Scenarios where they don’t add value
1. E-commerce. If the customer is motivated enough to install your app, let them. They can open the App Clip they already have anyway.
2. Social media or content consumption. The user wants recurring engagement. An App Clip is a one-off screen.
3. Complex workflows. Under 10MB you’re feature-constrained. Multi-step forms get painful.
4. Long customer journeys. The user touches an App Clip once and forgets it. A full app has notifications and ongoing engagement.
Development notes
If you decide to build an App Clip:
Size limit: 10MB is tight. UIKit or SwiftUI? How many assets? Every kilobyte counts. Image asset optimisation, compiled asset catalog tricks, no dynamic frameworks.
Shared code: share with the main app through Swift Package Manager or an embedded framework. Careful: a shared framework adds to the clip size too, so balance matters.
App Clip experience URLs: one URL per experience, plus the associated domains entitlement.

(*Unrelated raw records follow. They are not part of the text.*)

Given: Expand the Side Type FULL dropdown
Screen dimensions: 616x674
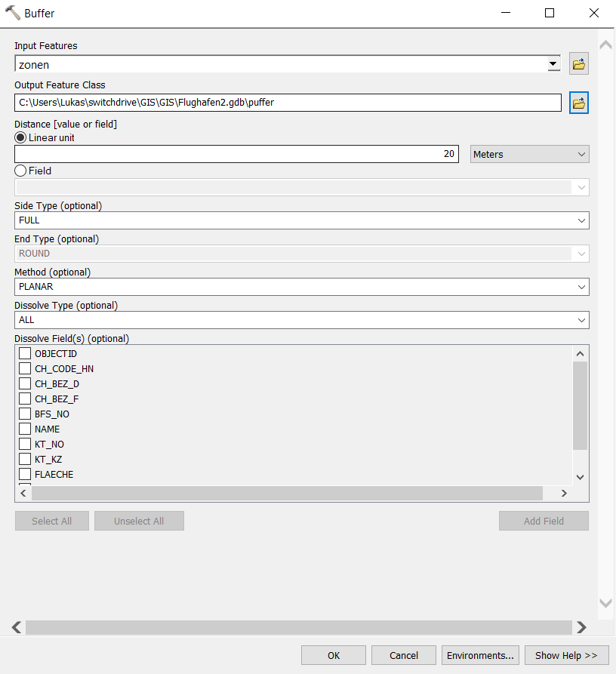Looking at the screenshot, I should pos(301,220).
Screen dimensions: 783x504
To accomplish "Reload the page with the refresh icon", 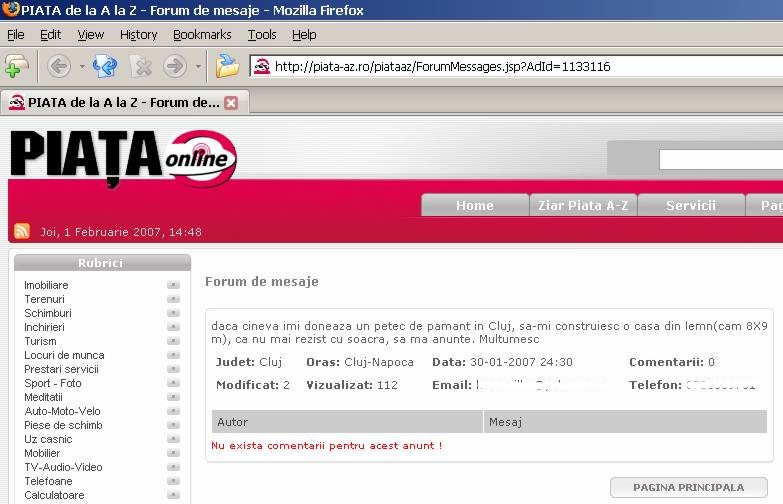I will tap(104, 67).
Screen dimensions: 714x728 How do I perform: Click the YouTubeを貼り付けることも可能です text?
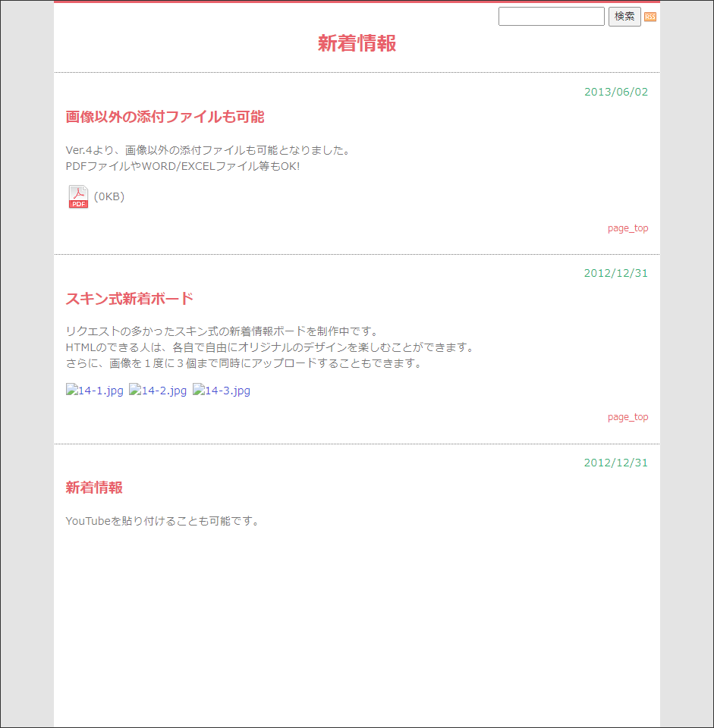[x=162, y=521]
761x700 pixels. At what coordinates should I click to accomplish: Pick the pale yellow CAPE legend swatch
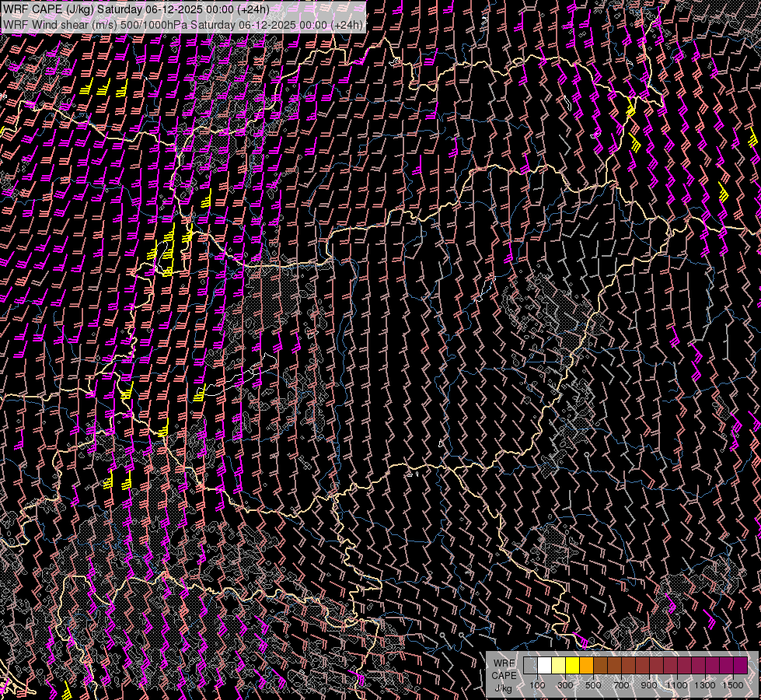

Apple validates the domain.
App Clip Code: NFC tag or Apple’s App Clip Code. Apple’s code design is familiar to users and beats a custom QR.
Notifications: an App Clip can send push notifications for eight hours after install. Then it’s cleaned up. No long-term engagement.

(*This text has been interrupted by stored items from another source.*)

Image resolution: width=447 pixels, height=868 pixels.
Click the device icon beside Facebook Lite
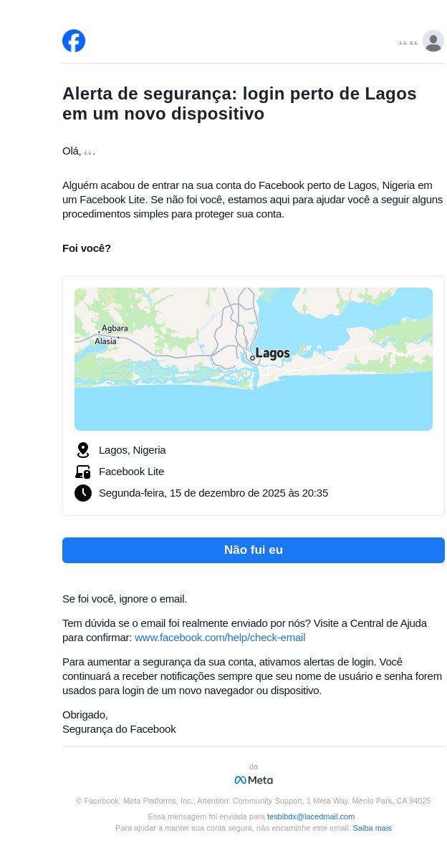tap(83, 472)
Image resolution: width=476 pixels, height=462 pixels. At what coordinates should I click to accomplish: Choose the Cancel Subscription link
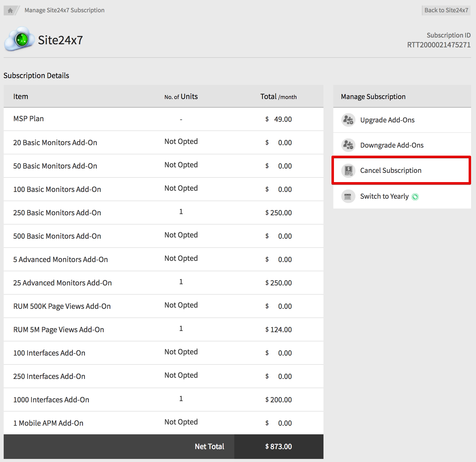(391, 170)
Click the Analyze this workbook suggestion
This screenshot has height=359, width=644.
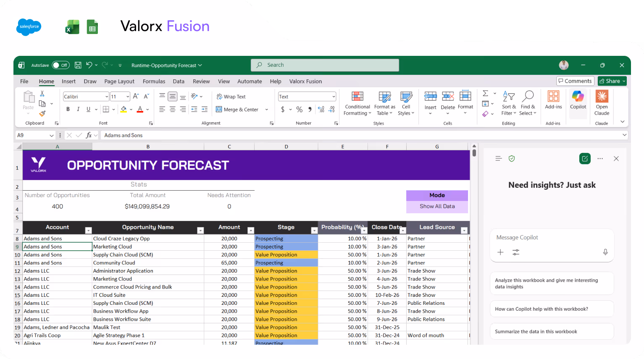click(552, 283)
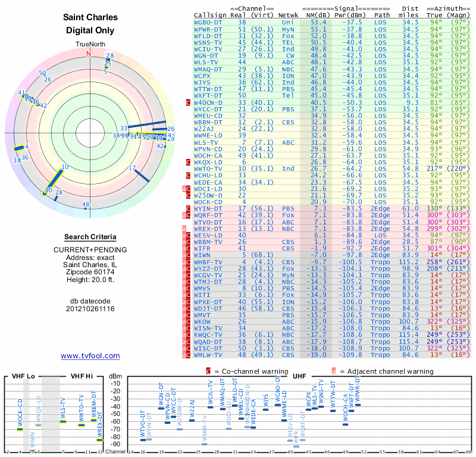Screen dimensions: 476x457
Task: Click the channel 4 marker on radar
Action: pos(19,148)
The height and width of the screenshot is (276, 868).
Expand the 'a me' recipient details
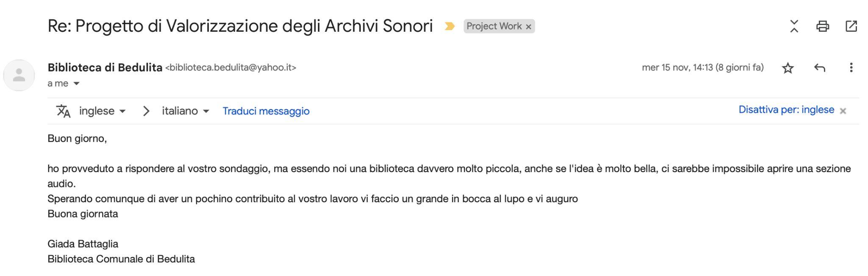click(76, 84)
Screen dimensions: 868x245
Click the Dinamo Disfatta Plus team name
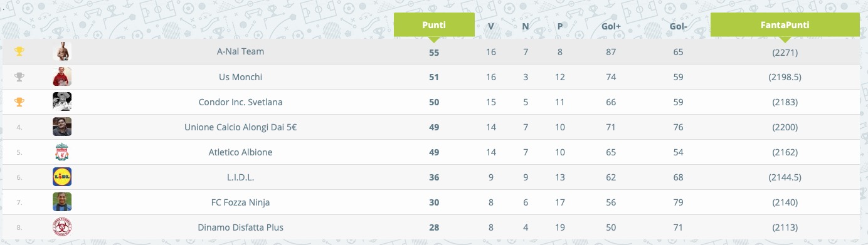tap(240, 227)
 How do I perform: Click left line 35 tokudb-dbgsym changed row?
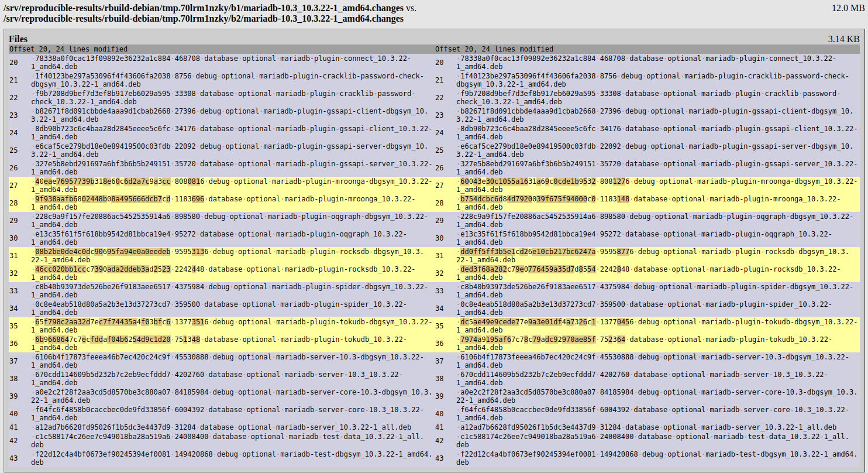[x=232, y=326]
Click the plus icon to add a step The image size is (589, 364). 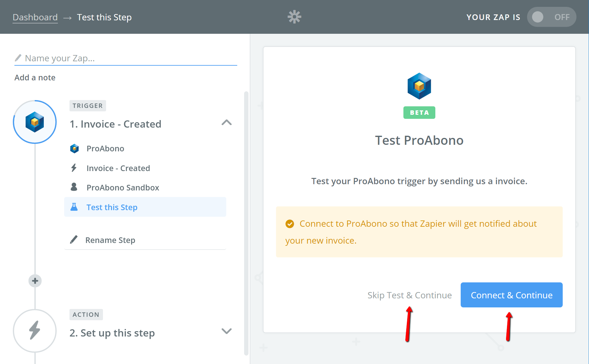click(x=35, y=281)
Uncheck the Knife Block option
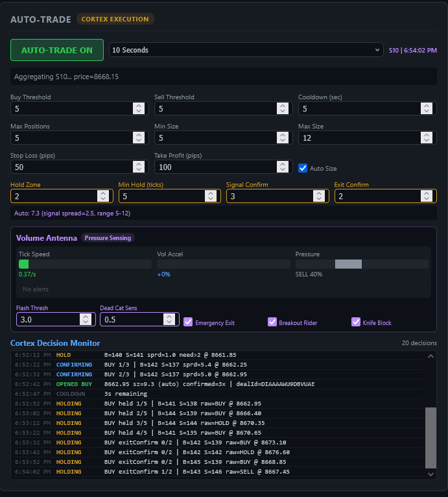The height and width of the screenshot is (497, 448). pos(356,322)
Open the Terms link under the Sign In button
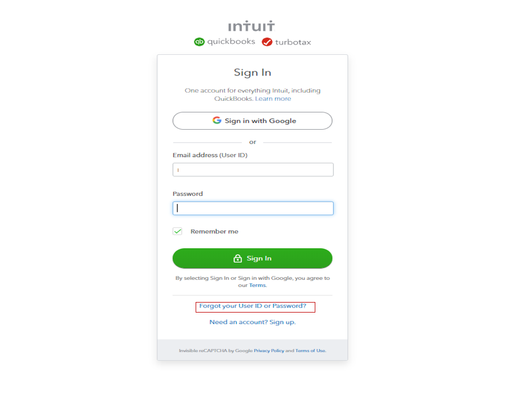Screen dimensions: 532x399 (257, 285)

The alternative: Universal Link
In most scenarios a Universal Link covers the same ground. The user taps a URL. If the app is installed, the app opens. If not, the web page opens. If the web page is optimised for conversion, the install CTA lives there.
This approach:
– Minimal development overhead
– No 10MB ceiling
– Works for every user (pre-iOS, Android, etc.)
– SEO friendly
App Clip’s real advantage is the offline NFC/QR scenario. The physical moments where Universal Link can’t reach.
What I’ve actually done
I haven’t shipped an App Clip in any of the 12 apps in my portfolio. They’re all recurring-engagement products. The user comes back, gets notifications, upgrades to premium. App Clips don’t fit that model.
If I were running a restaurant chain or a valet parking service I’d take it seriously. Outside those, it’s overkill.
Decision criteria
Questions I ask when weighing an App Clip:
- Is the user in a specific physical place? (store, restaurant, event, parking lot)
- Is this a one-shot task or a recurring one? One-shot means App Clip.
- Do I have the NFC or QR deployment infrastructure?
- Can I deliver a meaningful experience in under 10MB?
- Does a Universal Link plus a good landing page solve the same problem?
If the last answer is yes, the App Clip is usually unnecessary.
Takeaway
App Clips are a powerful tool with a narrow surface area. Low user awareness, high development cost, a few specific use cases.
They make sense for offline payment or event entry. For general-purpose apps, Universal Link is the pragmatic choice. Decide based on product fit, not fashion.